Reproduce the following records verbatim, line for line.
■ ■ ■ ■ ■ ■ ■
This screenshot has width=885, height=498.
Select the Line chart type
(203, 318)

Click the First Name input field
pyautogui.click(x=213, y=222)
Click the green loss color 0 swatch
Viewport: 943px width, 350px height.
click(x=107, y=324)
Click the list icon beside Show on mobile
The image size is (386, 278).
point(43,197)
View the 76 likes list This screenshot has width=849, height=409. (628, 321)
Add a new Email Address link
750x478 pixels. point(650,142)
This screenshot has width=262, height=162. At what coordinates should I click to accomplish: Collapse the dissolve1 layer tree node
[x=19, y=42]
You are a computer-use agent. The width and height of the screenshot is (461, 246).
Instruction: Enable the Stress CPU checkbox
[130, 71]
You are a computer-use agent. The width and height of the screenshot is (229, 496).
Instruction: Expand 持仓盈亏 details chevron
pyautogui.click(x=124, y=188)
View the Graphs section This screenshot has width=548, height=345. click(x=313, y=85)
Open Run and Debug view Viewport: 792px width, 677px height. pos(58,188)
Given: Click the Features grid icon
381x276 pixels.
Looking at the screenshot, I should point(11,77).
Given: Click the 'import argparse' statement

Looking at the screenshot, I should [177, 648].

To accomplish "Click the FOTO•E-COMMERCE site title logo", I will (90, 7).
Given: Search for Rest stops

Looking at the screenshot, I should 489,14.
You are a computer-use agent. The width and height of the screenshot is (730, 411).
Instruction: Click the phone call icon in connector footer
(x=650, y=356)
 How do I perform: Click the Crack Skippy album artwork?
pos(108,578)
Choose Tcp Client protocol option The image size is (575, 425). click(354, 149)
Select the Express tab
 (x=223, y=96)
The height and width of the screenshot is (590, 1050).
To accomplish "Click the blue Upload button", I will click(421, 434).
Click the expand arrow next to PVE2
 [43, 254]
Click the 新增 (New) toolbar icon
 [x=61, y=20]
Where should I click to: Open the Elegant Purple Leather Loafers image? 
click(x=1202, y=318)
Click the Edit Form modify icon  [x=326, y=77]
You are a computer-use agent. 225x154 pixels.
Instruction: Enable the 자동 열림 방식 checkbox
■ ■ ■ ■ ■ ■ ■
WRITTEN RESPONSE:
This screenshot has width=885, height=498.
Select the Line chart type
(203, 318)

Click the First Name input field
pyautogui.click(x=213, y=222)
Click the green loss color 0 swatch
Viewport: 943px width, 350px height.
click(x=107, y=324)
Click the list icon beside Show on mobile
The image size is (386, 278).
point(43,197)
View the 76 likes list This screenshot has width=849, height=409. (628, 321)
Add a new Email Address link
750x478 pixels. point(650,142)
This screenshot has width=262, height=162. At what coordinates should I click to accomplish: Collapse the dissolve1 layer tree node
[x=19, y=42]
You are a computer-use agent. The width and height of the screenshot is (461, 246).
Instruction: Enable the Stress CPU checkbox
[130, 71]
You are a computer-use agent. The width and height of the screenshot is (229, 496).
Instruction: Expand 持仓盈亏 details chevron
pyautogui.click(x=124, y=188)
View the Graphs section This screenshot has width=548, height=345. click(x=313, y=85)
Open Run and Debug view Viewport: 792px width, 677px height. pos(58,188)
Given: Click the Features grid icon
381x276 pixels.
Looking at the screenshot, I should point(11,77).
Given: Click the 'import argparse' statement

Looking at the screenshot, I should [177, 648].

To accomplish "Click the FOTO•E-COMMERCE site title logo", I will (90, 7).
Given: Search for Rest stops

Looking at the screenshot, I should 489,14.
You are a computer-use agent. The width and height of the screenshot is (730, 411).
Instruction: Click the phone call icon in connector footer
(x=650, y=356)
 How do I perform: Click the Crack Skippy album artwork?
pos(108,578)
Choose Tcp Client protocol option The image size is (575, 425). click(354, 149)
Select the Express tab
 (x=223, y=96)
The height and width of the screenshot is (590, 1050).
To accomplish "Click the blue Upload button", I will click(421, 434).
Click the expand arrow next to PVE2
 [43, 254]
Click the 新增 (New) toolbar icon
 [x=61, y=20]
Where should I click to: Open the Elegant Purple Leather Loafers image? 
click(x=1202, y=318)
Click the Edit Form modify icon  [x=326, y=77]
You are a computer-use agent. 225x154 pixels.
Instruction: Enable the 자동 열림 방식 checkbox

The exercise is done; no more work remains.